Ctrl+C でグレースフルシャットダウン(処理完了後に停止)、3秒以内に2回押すとフォースキルが実行される。
HTML レポート
実行終了後に単一 HTML ファイルのレポートを生成する(generate_html_report() メソッド)。実行サマリー、エージェント別パフォーマンス、設定詳細を含み、Rich の Console(record=True) 方式でインラインスタイルを付与する。
ライセンス注記
Agent Farm は MIT ライセンスをベースとしつつ、OpenAI・Anthropic およびその関連企業(Affiliates)による利用を全面禁止する追加条項(Rider)を含む。ベンチマークや機械学習パイプラインへの組み込みも対象となる。利用前にリポジトリの LICENSE ファイルを確認することを推奨する。
参考リンク
- claude_code_agent_farm — 本記事で紹介したオーケストレーションフレームワーク本体
- AIエージェントハーネスの時代(シリーズ俯瞰記事) — Claude Code × Codex の2大エコシステムを俯瞰するシリーズ起点
- Claude Code エコシステム編 — Agent Farm を含む Claude Code 周辺ツール群の全体像
- Claude Code superpowers 入門 — サブエージェント・並列実行・Hooks など Claude Code 拡張機能の入門
- everything-claude-code 自律ループ編 — Claude Code の自律ループ設計パターンの解説
- Claude Code 公式ドキュメント — Anthropic による Claude Code の公式リファレンス
まとめ
Agent Farm は、Claude Code の並列実行を再現性のあるワークフローとして整備したツールだ。デフォルト20エージェント・設定で最大50という構成は、大規模コードベースの一括改善――型エラーの全件修正、コーディング規約の全ファイル適用、セキュリティパッチの横展開――において確かな威力を発揮する。

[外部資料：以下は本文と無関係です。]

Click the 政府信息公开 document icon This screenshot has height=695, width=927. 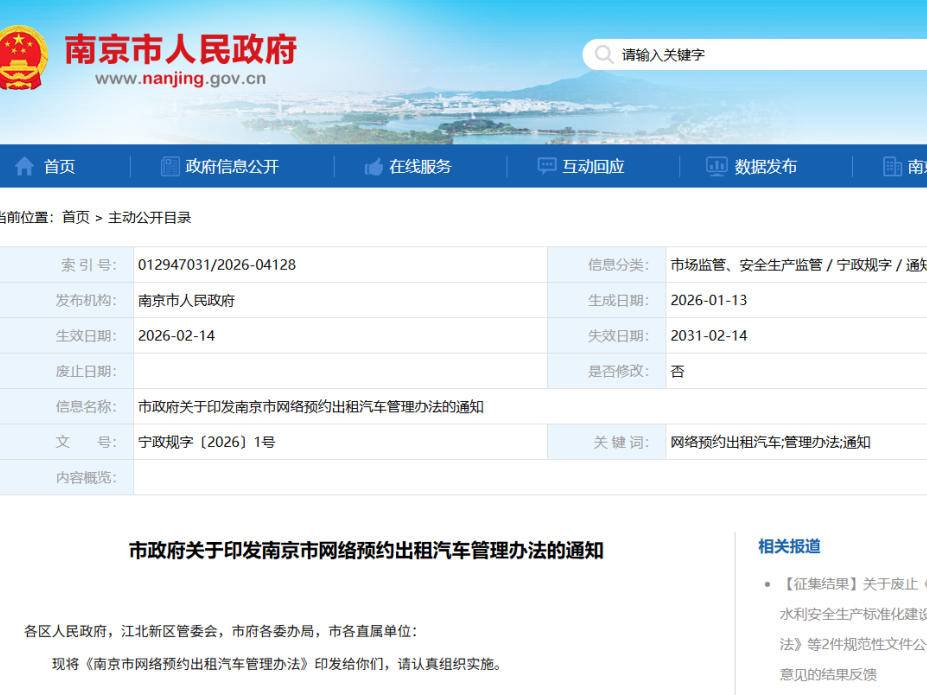tap(170, 167)
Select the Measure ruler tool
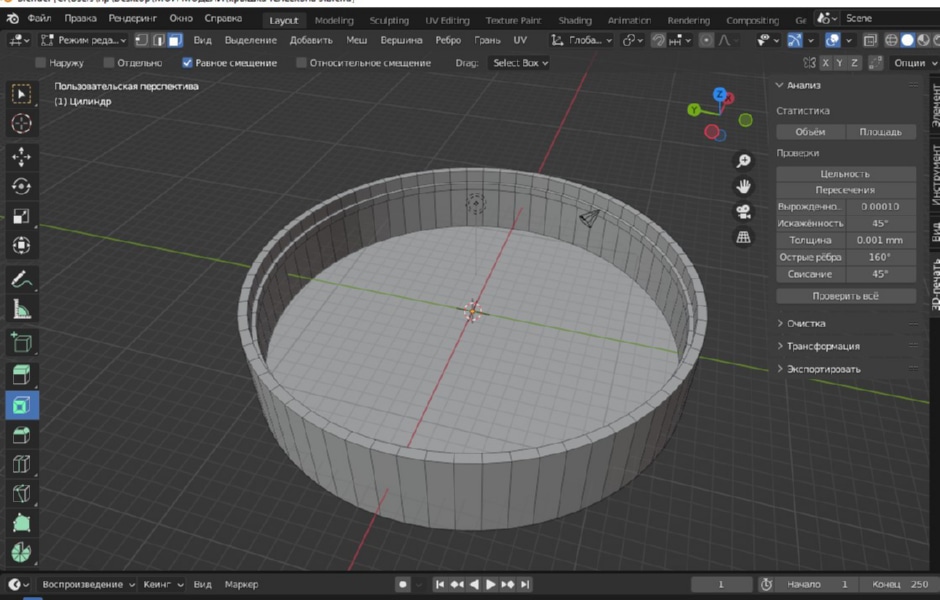 click(22, 309)
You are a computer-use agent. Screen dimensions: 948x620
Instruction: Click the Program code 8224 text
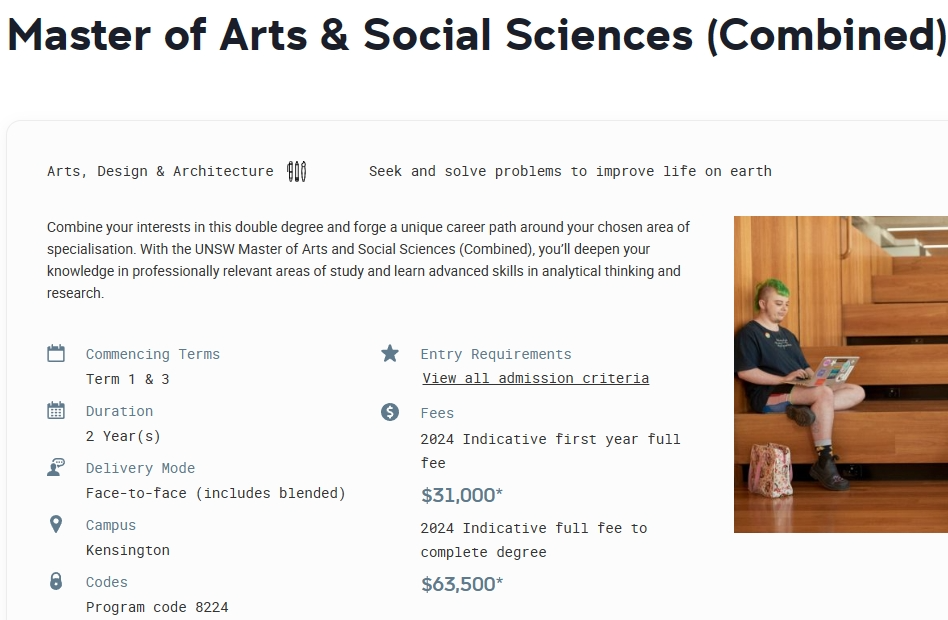[x=157, y=607]
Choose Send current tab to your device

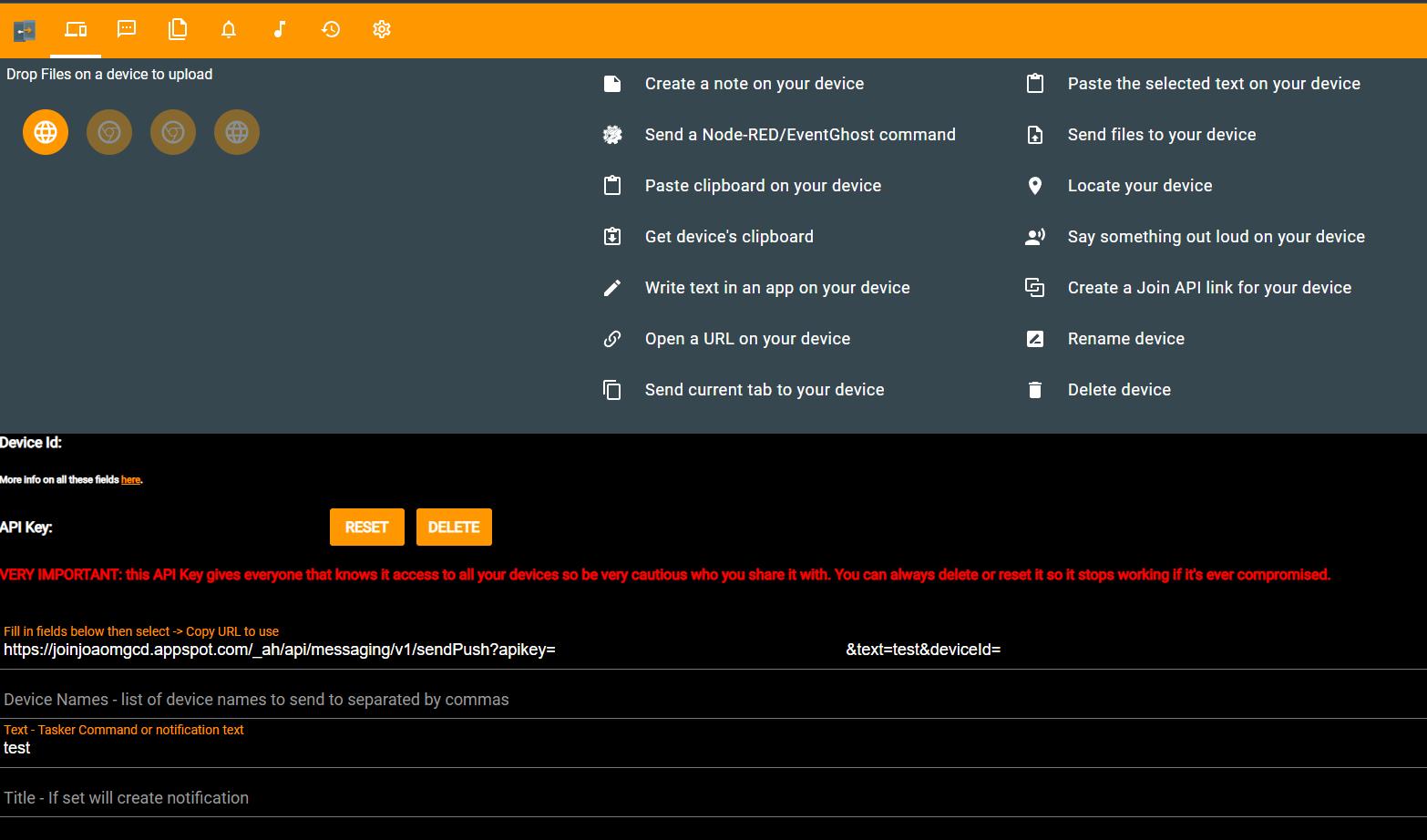tap(764, 390)
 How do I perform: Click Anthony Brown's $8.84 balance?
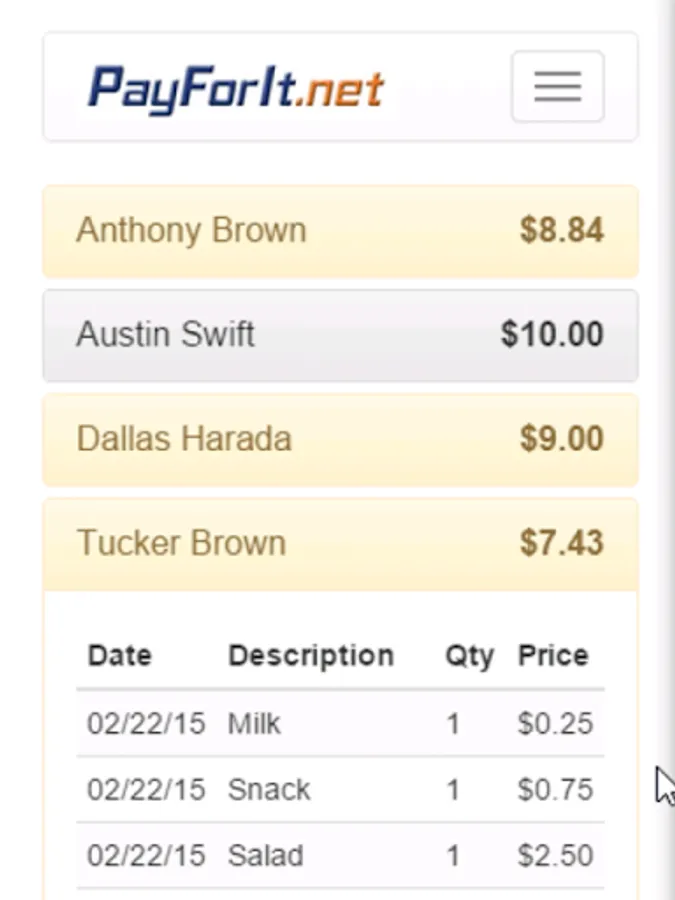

アーキテクチャ上の際立った特徴は、プロンプト駆動の協調プロトコルだ。コードを1行も書かずに LLM に分散ロック機構を自律運用させるアプローチは、LLM の自然言語理解を「制御ロジックの実装手段」として活用した設計だ。柔軟さと引き換えにモデル依存のリスクがあるという、LLM オーケストレーション特有のトレードオフが端的に現れている。
運用のポイントは、エージェント数とタスク粒度のバランスだ。並列数を増やせば速くなるが、コストと設定ファイル競合のリスクがある。少数エージェントで検証し、起動間隔(stagger)や設定を調整してからスケールさせるアプローチが、この種のツールを実用に乗せる近道になる。